Example 9-preparation of N-acetyl-4-isothiocyanato-benzenesulfonamide 13 in scheme 2
The unsubstituted amine and or N-acetyl-4-amino-benzenesulfonamide are dissolved in DCM25mL and added to 0.934g CaCO dissolved in 15mL of water3And 0.534ml of thiophosgene. The reaction mixture was stirred overnight. The resulting mixture was extracted into DCM and dried to give compound 13 as a white solid (0.462g, 38.6%).

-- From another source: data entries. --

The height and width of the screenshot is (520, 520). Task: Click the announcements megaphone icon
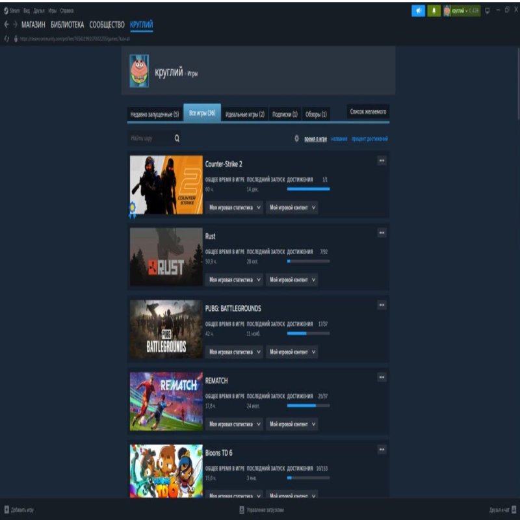[x=418, y=11]
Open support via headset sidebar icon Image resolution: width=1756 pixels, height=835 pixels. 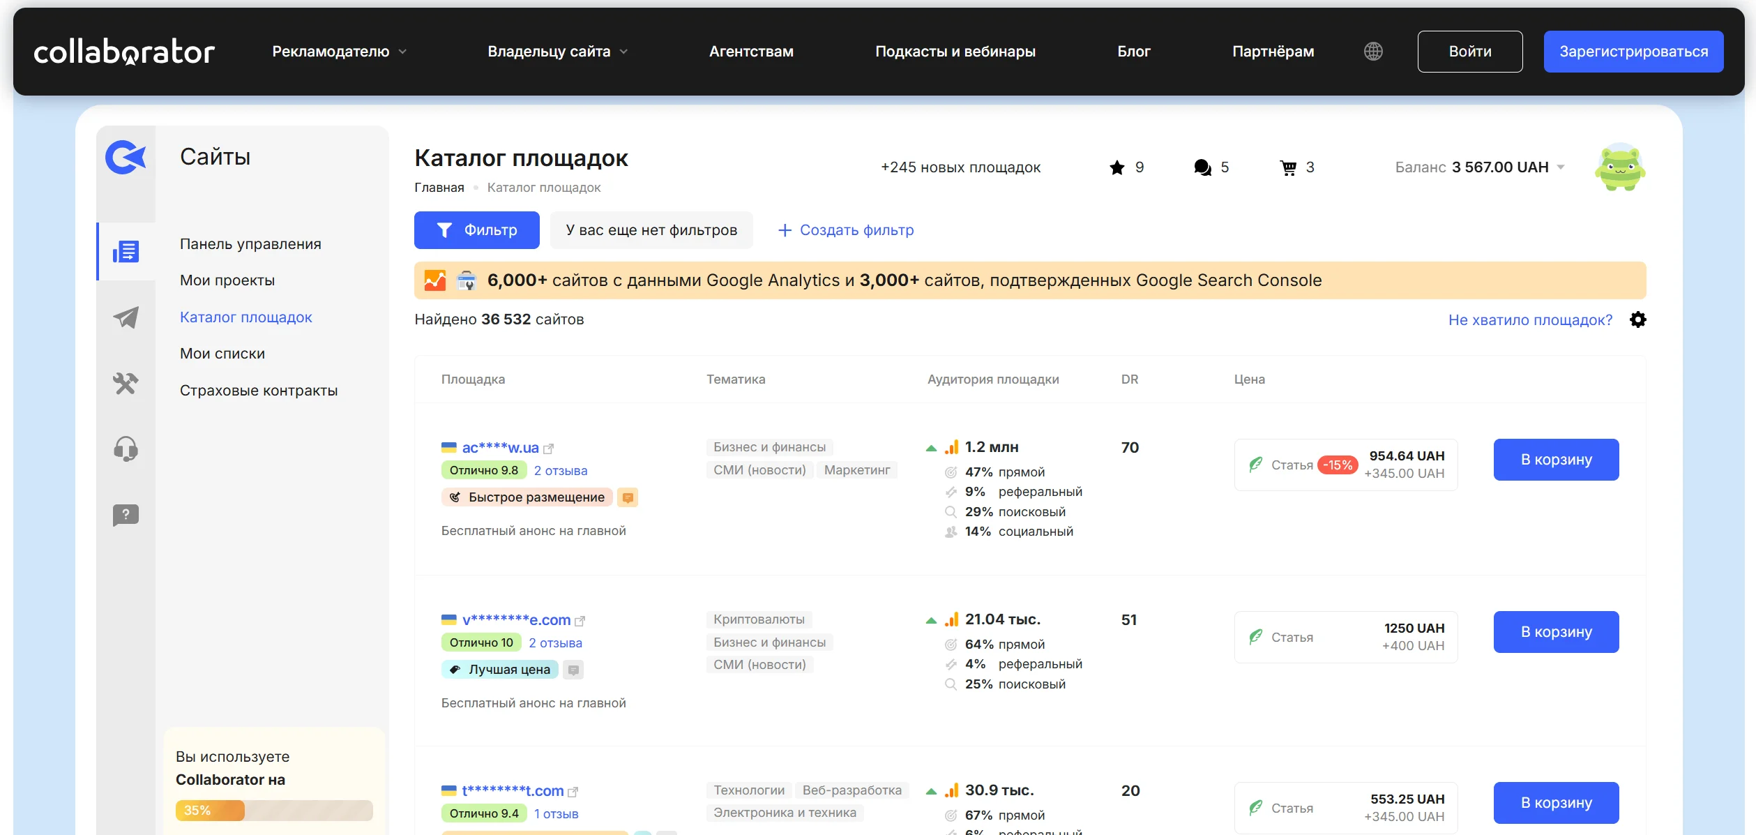pos(126,449)
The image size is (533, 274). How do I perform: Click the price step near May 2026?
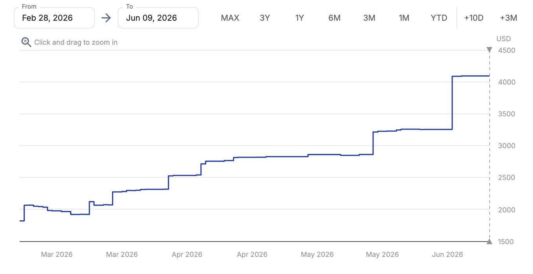(x=373, y=143)
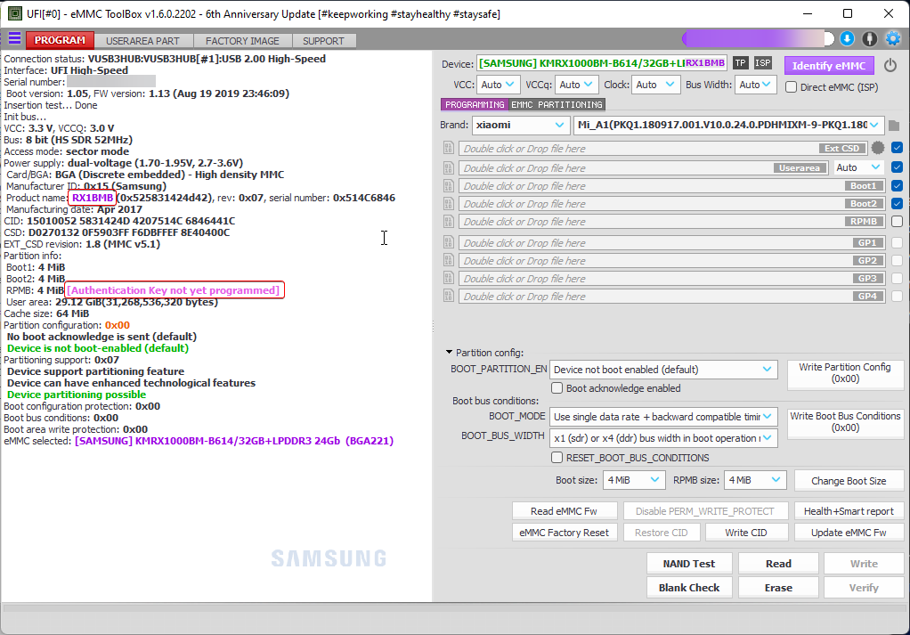Open settings via the gear icon
Image resolution: width=910 pixels, height=635 pixels.
pyautogui.click(x=892, y=39)
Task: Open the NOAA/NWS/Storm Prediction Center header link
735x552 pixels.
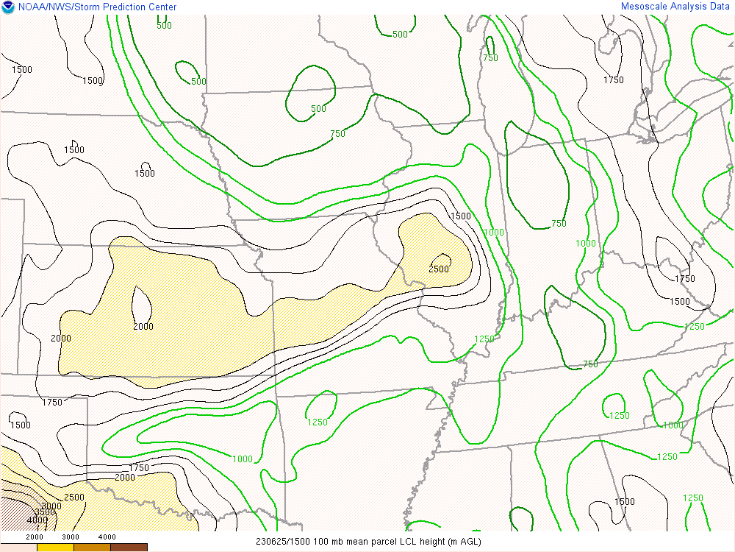Action: (x=97, y=7)
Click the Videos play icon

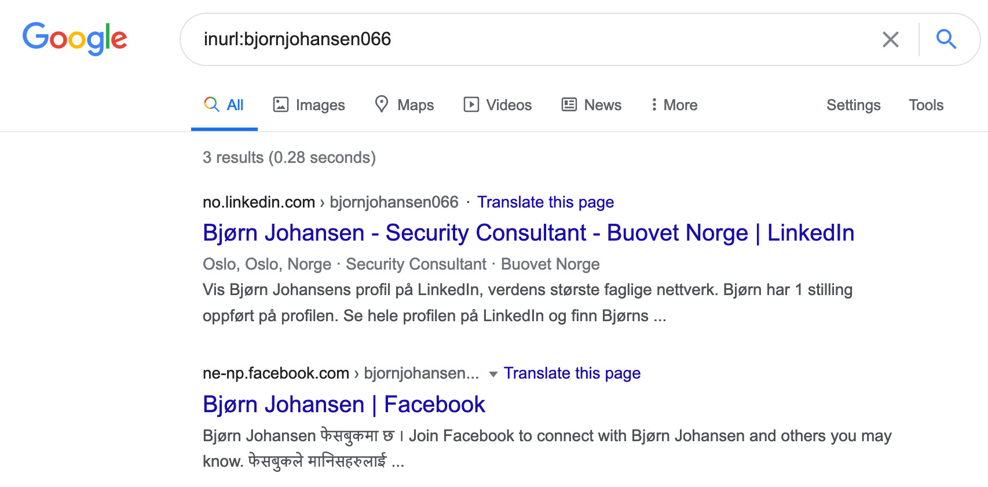point(471,104)
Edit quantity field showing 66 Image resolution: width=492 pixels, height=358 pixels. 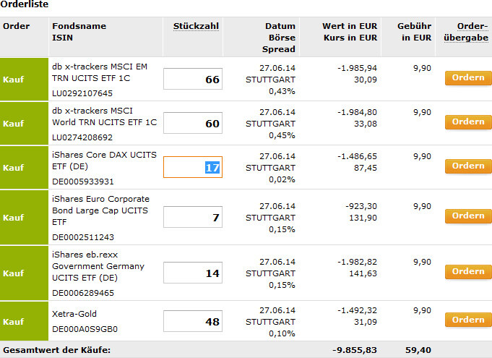coord(192,79)
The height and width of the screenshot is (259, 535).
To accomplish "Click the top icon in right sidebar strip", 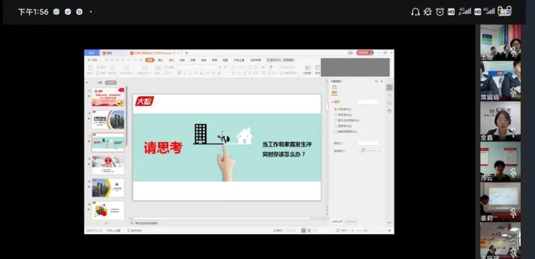I will click(x=389, y=87).
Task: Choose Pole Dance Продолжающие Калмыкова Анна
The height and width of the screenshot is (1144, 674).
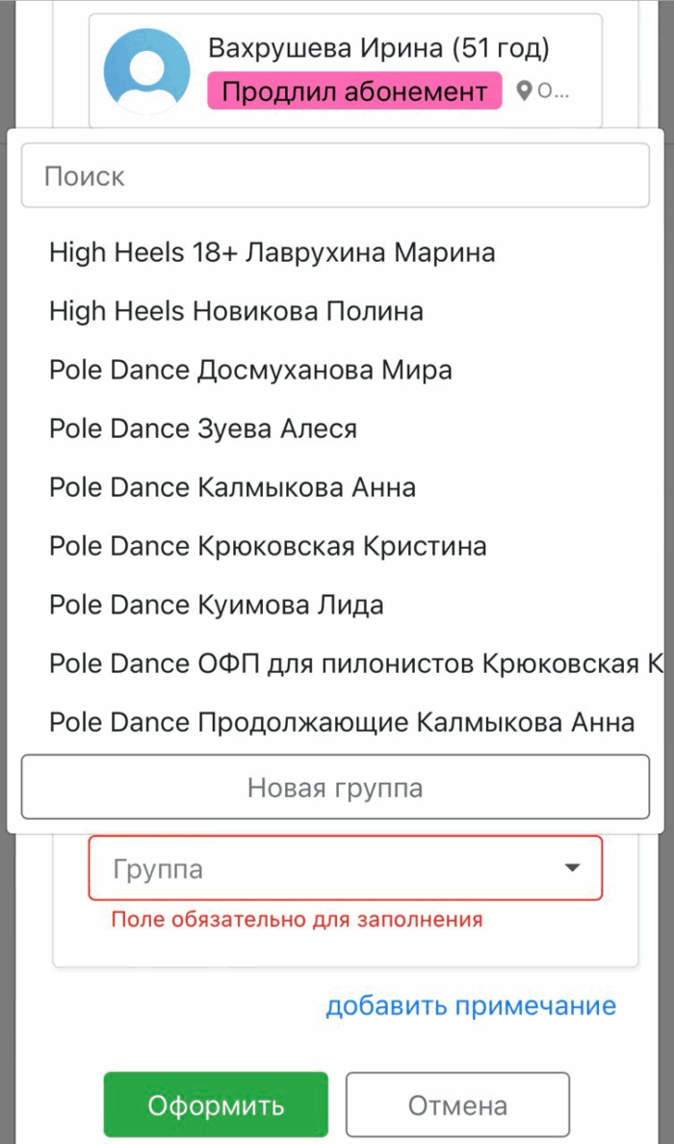Action: (342, 723)
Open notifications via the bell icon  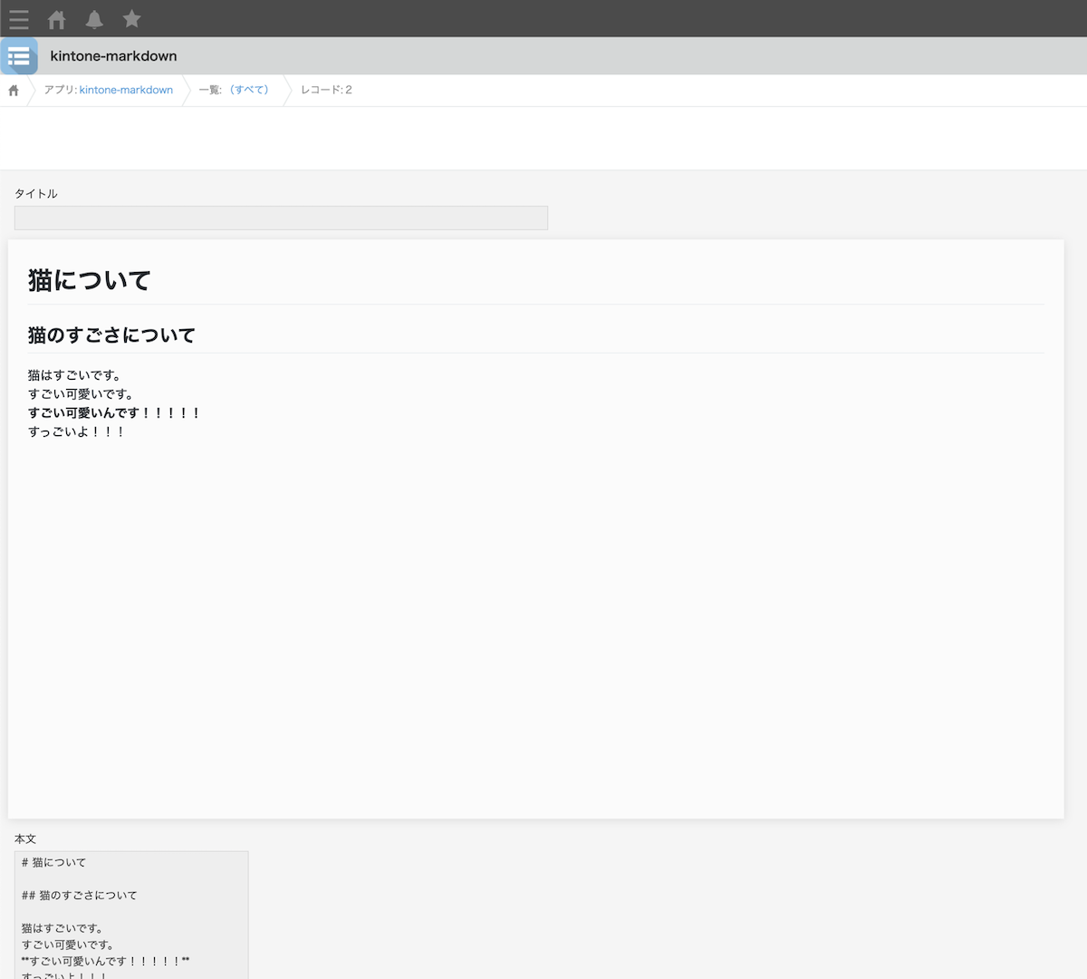pos(93,19)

Example 10-4- (6-chloro-7-trifluoromethyl-9H-pyrimido [4, 5-b ] in Table 1]Indoles -4-yl) -piperazine-1-thiocarboxylic acid (4-acetylsulfamoyl-benzene Preparation of the Compound 1
To the stirred compound; to a solution of 6-chloro-4- (piperazin-1-yl) -7- (trifluoromethyl) -9H-pyrimido [4, 5-b ] indole (prepared in a similar manner to that given in example 8) in DCM was added compound 13, to which was then added pyridine. The resulting reaction mixture was stirred at room temperature for 12 hours. After complete addition, the solvent was evaporated off. The crude product was purified by column chromatography using DCM and a solvent system of 5% MeOH (0.108g, 97%) as a white solid.
Example 11-4- (6, 7-dimethoxy-9H-pyrimido [4, 5-b ] in Table 1]Indole-4- Preparation of (4-acetylsulfamoyl-phenyl) -amide of yl) -piperazine-1-thiocarboxylic acid, compound 2 And (4) preparing.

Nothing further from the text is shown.